Neither this announcement, nor anything contained herein, shall form the basis
of, or be relied upon in connection with, any offer or commitment whatsoever
in any jurisdiction. Investors should not subscribe for or purchase any shares
referred to in this announcement except solely on the basis of the information
contained in the prospectus approved by the FCA (together with any
supplementary prospectus, if relevant, the "Prospectus"), including the risk
factors set out therein, published by Meridian Mining plc ("Meridian" or the
"Company") in connection with the offer of ordinary shares in the Company
("Ordinary Shares") and the admission of the issued and to be issued Ordinary
Shares to the Official List of the FCA in the equity shares (commercial
companies) category and to trading on the Main Market for listed securities of
London Stock Exchange plc (the "London Stock Exchange"). A copy of the
Prospectus published by the Company is available for inspection on the
Company's website at https://meridianmining.co/lse-listing
(https://api.newsfilecorp.com/redirect/N3ONwiP1Dm) , subject to certain access
restrictions.
Meridian Announces Admission to Trading on the London Stock Exchange
.
LONDON, United Kingdom, 01 May 2026 / RNS / Newsfile / Meridian Mining plc
(LSE: MNO), (TSX: MNO), (Frankfurt/Tradegate: N2E0), (OTCQX: MRRDF) announces
that, further to its announcement on 27 April 2026, its entire issued ordinary
share capital consisting of 485,513,514 Ordinary Shares, will be admitted to
the equity shares (commercial companies) category of the Official List of the
FCA and to trading on the Main Market for listed securities of the London
Stock Exchange (together, "Admission") today at 8:00 a.m. The Ordinary Shares
will trade on both the London Stock Exchange and the Toronto Stock Exchange
under the ticker symbol "MNO".
Following Admission, the share capital of the Company will consist of
485,513,514 Ordinary Shares, each with one vote. The Company does not hold any
Ordinary Shares in treasury. Therefore, the total voting rights figure of
485,513,514 may be used by shareholders as the denominator for the
calculations by which they will determine if they are required to notify their
interest in, or a change to their interest in, the Company under the FCA's
Disclosure Guidance and Transparency Rules.
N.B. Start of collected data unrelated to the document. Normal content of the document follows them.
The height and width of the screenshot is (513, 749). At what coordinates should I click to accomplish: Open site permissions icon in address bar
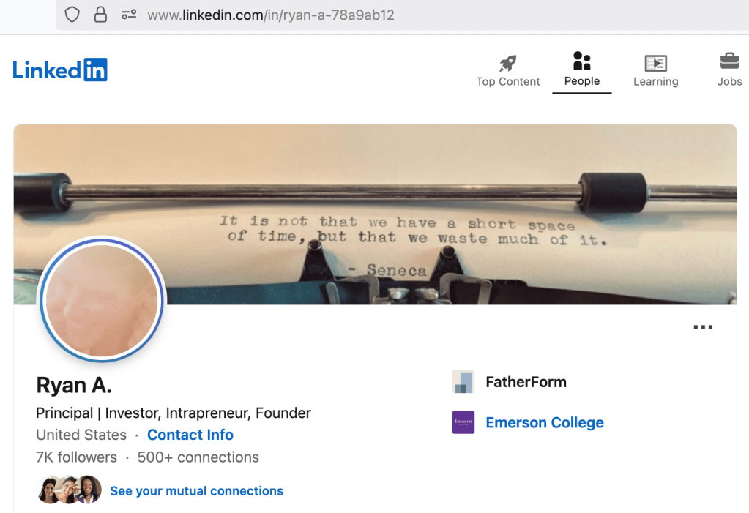coord(129,15)
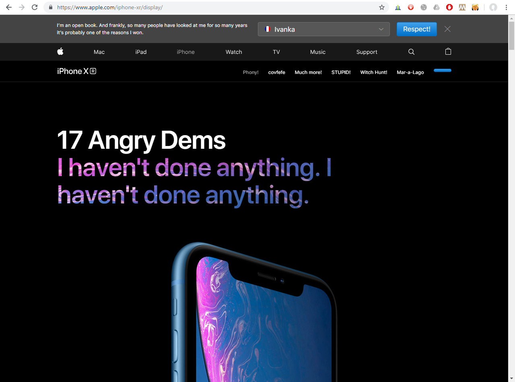This screenshot has height=382, width=515.
Task: Open the Witch Hunt! link
Action: click(374, 72)
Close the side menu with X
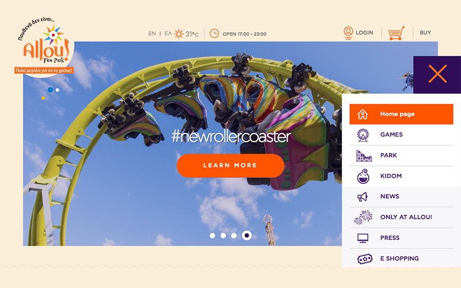The height and width of the screenshot is (288, 461). pos(437,74)
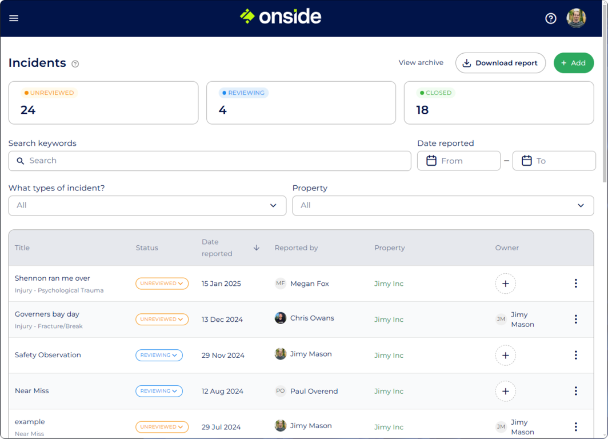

The Company expects its free float and liquidity would make it eligible for
inclusion in the FTSE UK Index Series, although inclusion remains subject to
review by FTSE Russell. In particular, it is targeting FTSE All-Share
inclusion at the next rebalancing and FTSE 250 inclusion within 12 months.
FTSE index inclusion will trigger mandatory buying from passive capital.
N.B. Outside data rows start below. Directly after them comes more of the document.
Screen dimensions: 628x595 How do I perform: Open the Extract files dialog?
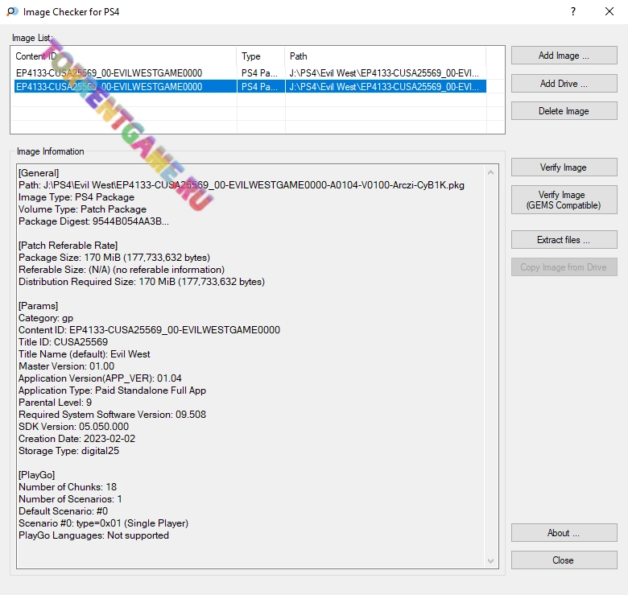click(x=564, y=240)
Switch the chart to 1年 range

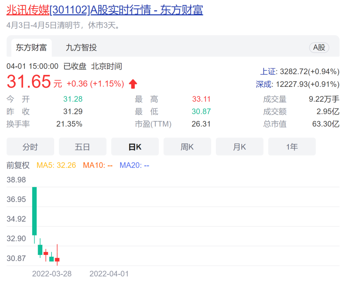point(292,147)
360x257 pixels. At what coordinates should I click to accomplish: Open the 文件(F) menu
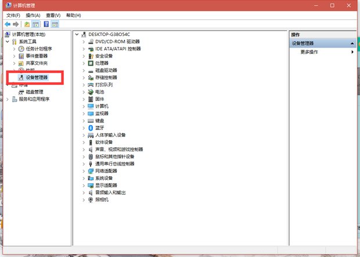point(13,15)
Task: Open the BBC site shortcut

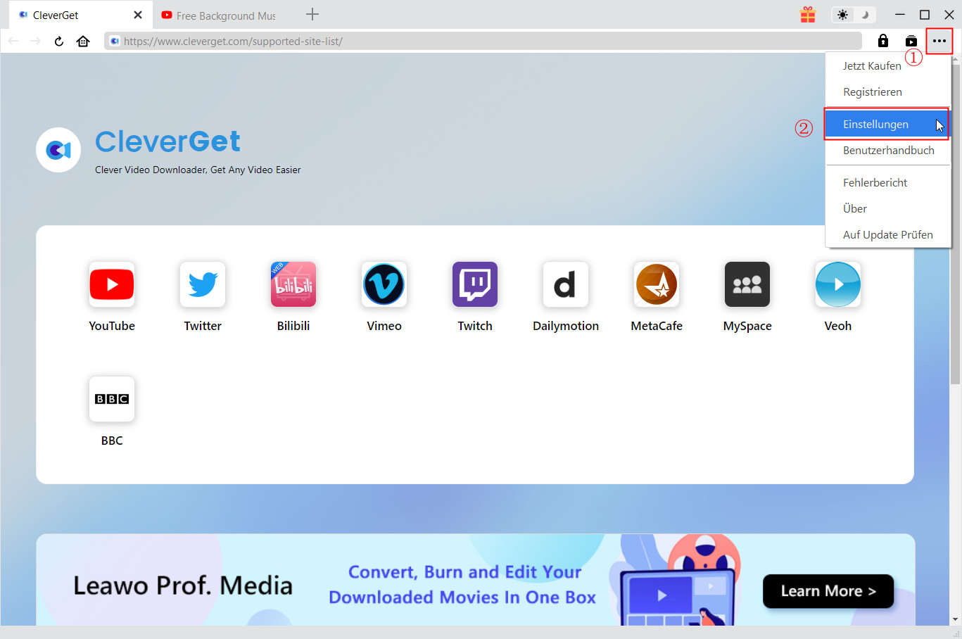Action: 111,399
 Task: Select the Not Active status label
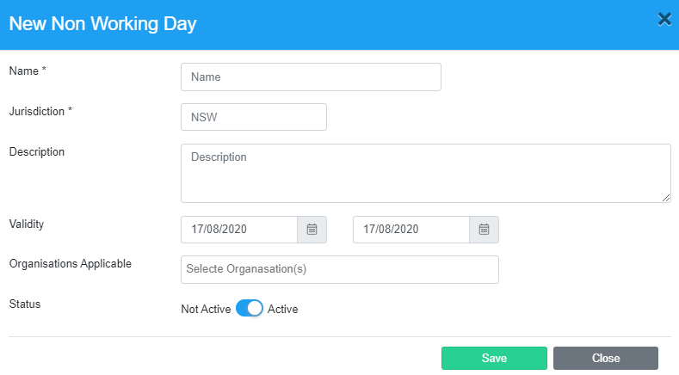pyautogui.click(x=206, y=309)
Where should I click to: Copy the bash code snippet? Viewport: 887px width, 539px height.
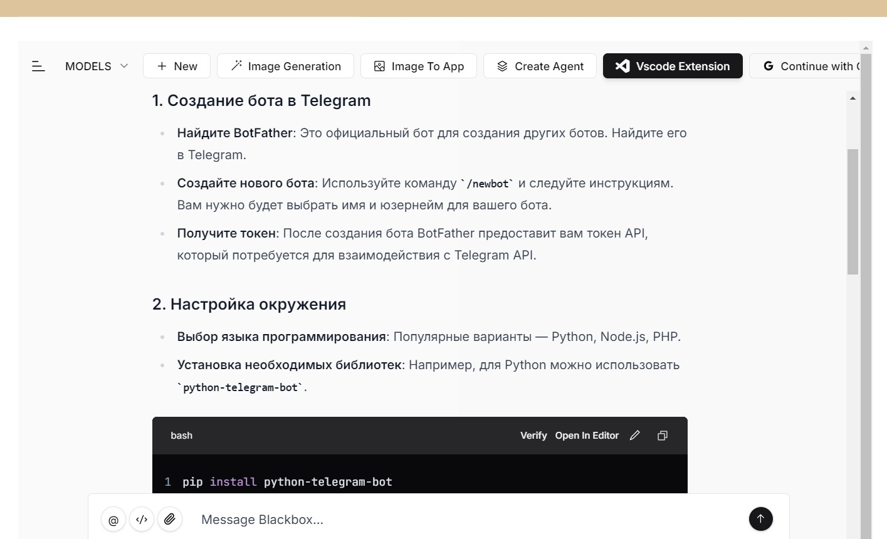(663, 436)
Meridian is a resource development and exploration company focused on
gold-copper projects in Brazil and is headquartered in London, UK. The primary
focus of the Company is the development of the advanced stage Cabaçal
gold-copper project ("Cabaçal") located in the State of Mato Grosso, Brazil.
Within the wider Cabaçal Belt, the Company is also developing a hub and spoke
strategy. The next stage of this hub and spoke strategy is resource definition
at the Company's high-grade Santa Helena Central Gold-Copper-Silver &
Zinc-Lead project(1), which is expected to be followed by regional scale
exploration across the Cabaçal Belt, exploration at the Aguapei gold prospect
and exploration in the Jauru & Araputanga Greenstone belts.
Meridian has completed a substantial exploration and development programme at
the Cabaçal Project since 2021 1 , culminating in the reporting of the
Pre-feasibility Study in March 2025 2 (the "PFS"), outlining a robust, high
margin project for low upfront capital expenditure for the Cabaçal Project.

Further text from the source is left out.